• [RECORDS FOR THIS EXERCISE]

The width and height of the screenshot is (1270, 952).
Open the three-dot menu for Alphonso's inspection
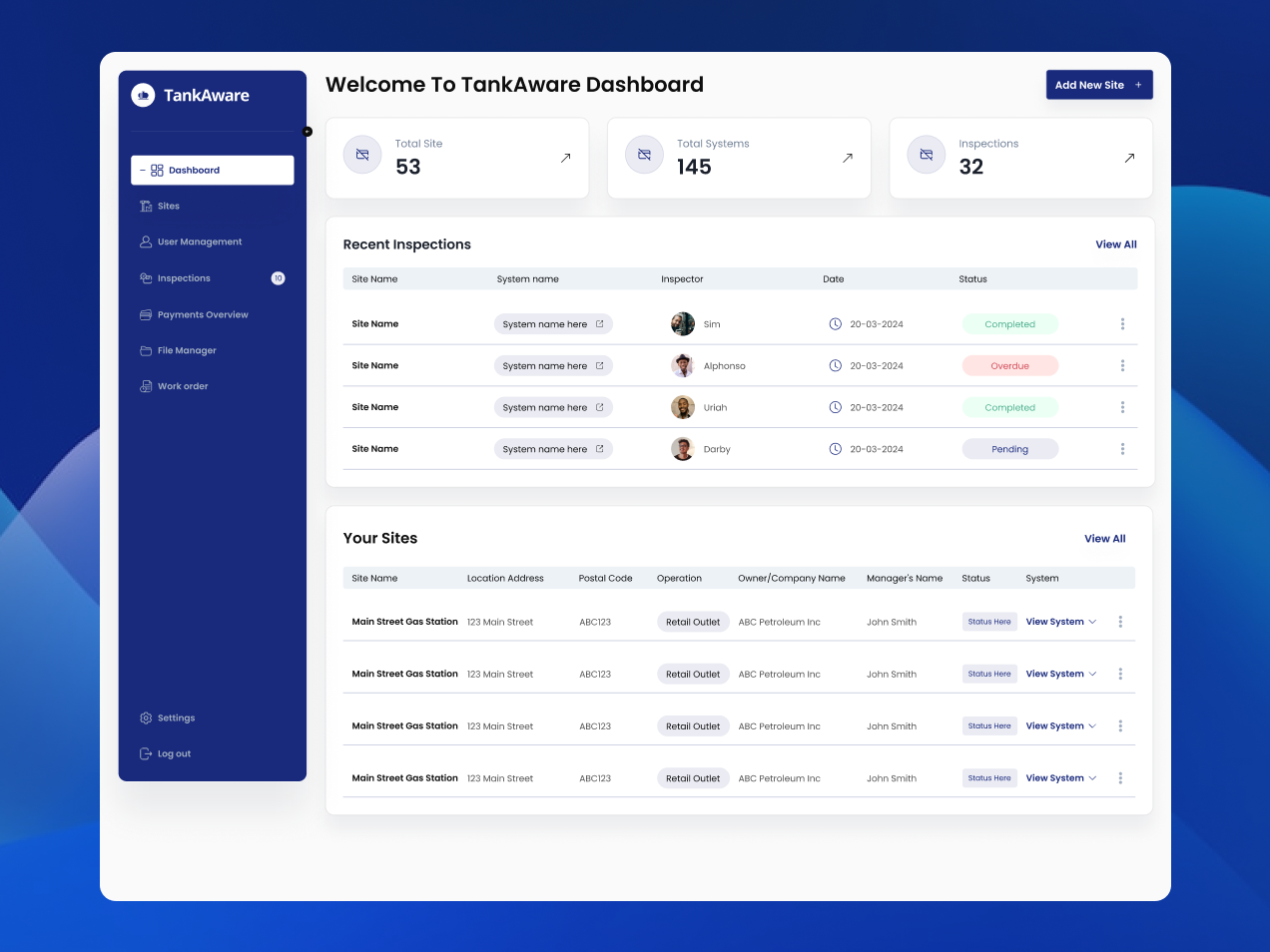click(1122, 365)
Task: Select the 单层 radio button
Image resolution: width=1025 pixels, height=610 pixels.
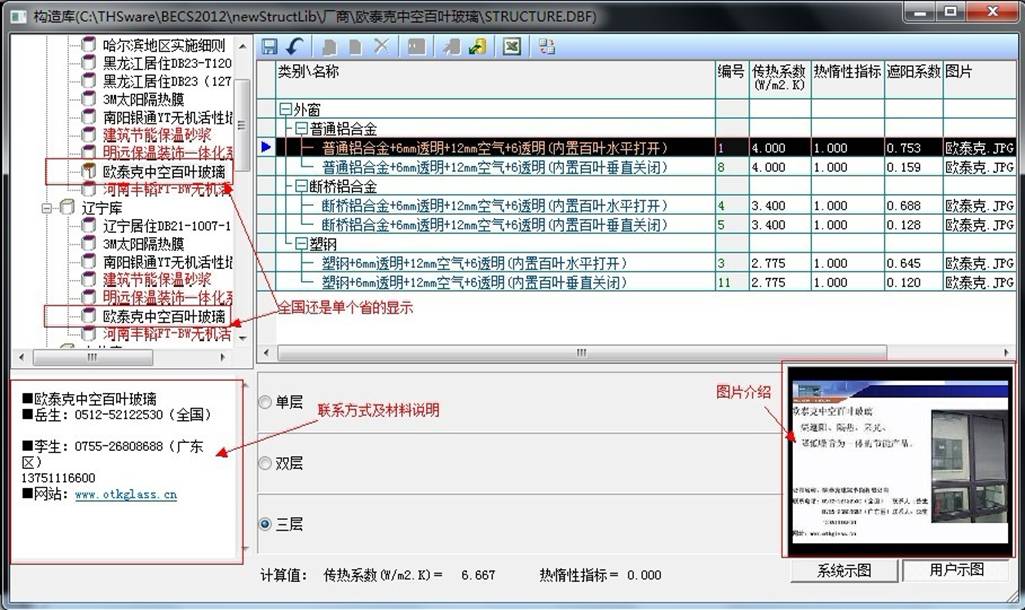Action: [x=266, y=402]
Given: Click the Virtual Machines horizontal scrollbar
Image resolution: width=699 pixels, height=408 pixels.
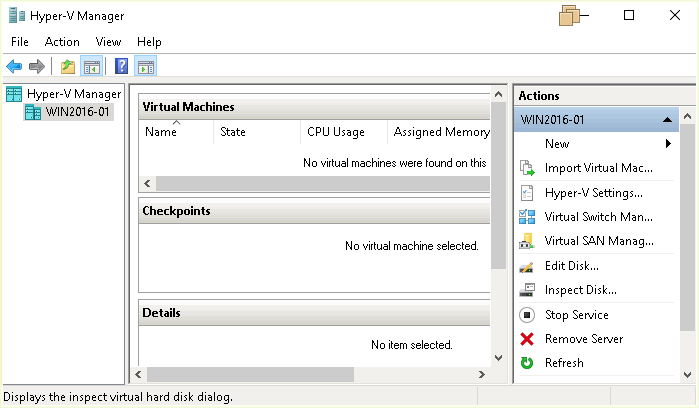Looking at the screenshot, I should pyautogui.click(x=310, y=183).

• [PROBLEM STATEMENT] Output the data, from the line containing "Task: Select the 单层 radio button" through the end of the data, as a Markdown table with the columns Row and Text. Give each non-blank line its own numbered row, and leave the pictures out.

• [RESULT FOR THIS TASK]
| Row | Text |
|---|---|
| 1 | Task: Select the 单层 radio button |
| 2 | Image resolution: width=1025 pixels, height=610 pixels. |
| 3 | Action: [x=266, y=402] |
| 4 | Given: Click the Virtual Machines horizontal scrollbar |
| 5 | Image resolution: width=699 pixels, height=408 pixels. |
| 6 | Looking at the screenshot, I should pyautogui.click(x=310, y=183). |